Calling her a woman seemed to please her, but she turned away from me, busying herself in the kitchen. Her eyes kept flitting to a stubborn cabinet that kept falling from its hinges. She would fix it, and the next time she set something inside of it, it would fall again. I had offered to fix it, but she shook her head and said it was personal.

This woman considered fixing a piece of wood personal.

I laughed myself out of the farmhouse that evening, twirling the keys on my finger, after I said goodbye to her. My instincts told me to move as fast as a Ferrari when it came to claiming this woman, but I held back, putting my urgency on a leash I was not accustomed to wearing, deciding to set myself to public transportation time in Italy: never on time.

Why the rush, ah?

Rosaria was waiting at the table for me when I got home, her lips already stained with red wine, the proof of it sitting at the bottom of her crystal glass. In the darkness, with the light behind her, the dregs of wine turned into droplets of blood. The house smelled of starch—pasta.

“Husband,” she said with a cheeky grin, “did you have a good day?”

Before I could answer her, one of my men came from the kitchen with a message.
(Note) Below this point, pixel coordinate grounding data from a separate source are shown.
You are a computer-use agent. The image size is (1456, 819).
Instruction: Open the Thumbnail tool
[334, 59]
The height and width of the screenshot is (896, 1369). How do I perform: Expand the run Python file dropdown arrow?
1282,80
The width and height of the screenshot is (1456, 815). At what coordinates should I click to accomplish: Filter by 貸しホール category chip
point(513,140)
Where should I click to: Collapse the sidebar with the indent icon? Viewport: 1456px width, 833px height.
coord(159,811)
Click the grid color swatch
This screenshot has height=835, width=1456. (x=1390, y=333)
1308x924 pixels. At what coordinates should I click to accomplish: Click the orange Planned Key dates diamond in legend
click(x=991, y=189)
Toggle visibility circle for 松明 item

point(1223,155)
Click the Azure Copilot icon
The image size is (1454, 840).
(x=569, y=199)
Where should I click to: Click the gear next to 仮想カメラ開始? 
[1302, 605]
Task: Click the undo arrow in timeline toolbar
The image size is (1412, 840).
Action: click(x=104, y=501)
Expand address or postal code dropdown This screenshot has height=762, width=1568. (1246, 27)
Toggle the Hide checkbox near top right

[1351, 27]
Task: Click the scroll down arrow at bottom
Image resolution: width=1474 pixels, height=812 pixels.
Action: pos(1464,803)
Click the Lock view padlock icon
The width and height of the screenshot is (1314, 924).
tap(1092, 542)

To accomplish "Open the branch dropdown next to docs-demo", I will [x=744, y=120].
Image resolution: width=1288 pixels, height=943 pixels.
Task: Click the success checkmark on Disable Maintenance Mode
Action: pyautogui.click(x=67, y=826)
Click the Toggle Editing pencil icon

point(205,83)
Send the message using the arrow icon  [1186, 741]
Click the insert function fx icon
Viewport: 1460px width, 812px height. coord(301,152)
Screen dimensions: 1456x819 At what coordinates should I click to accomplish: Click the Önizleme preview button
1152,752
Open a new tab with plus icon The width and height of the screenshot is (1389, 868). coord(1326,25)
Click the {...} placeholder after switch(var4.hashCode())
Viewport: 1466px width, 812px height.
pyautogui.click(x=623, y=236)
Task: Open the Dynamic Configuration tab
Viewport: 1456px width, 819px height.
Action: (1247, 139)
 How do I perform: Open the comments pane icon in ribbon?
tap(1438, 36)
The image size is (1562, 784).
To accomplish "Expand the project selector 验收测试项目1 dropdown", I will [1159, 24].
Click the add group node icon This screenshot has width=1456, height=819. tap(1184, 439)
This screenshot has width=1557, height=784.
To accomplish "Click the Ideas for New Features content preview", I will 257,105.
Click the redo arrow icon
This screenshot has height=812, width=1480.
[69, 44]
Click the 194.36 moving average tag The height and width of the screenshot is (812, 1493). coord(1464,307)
My father was on the phone. I took the call in my office.

“ Papà ,” I said.

His end of the line was silent. The hours he called me were outside of normal calling hours. The guards under his control gave him the use of a phone.

“Son,” he said in Italian, calling me figlio , “leave the situation as is until it comes to you. Time reveals all at its own pace.”

Donato had successfully delivered the envelop to him with the photograph and note then.

The line went dead, and a glass of red wine appeared on my desk, my wife’s canary-yellow diamond wedding rings glinting against it. I looked up, and she looked down at me.

“Drink up,” she said, pushing the glass closer to me. “Every king needs to heat his blood, then be cooled down with the sacrifice of his ruthless queen’s cold blood.” She sat on my desk, opening her legs to me, and I brought my head between them after I drank the last drop of my red wine.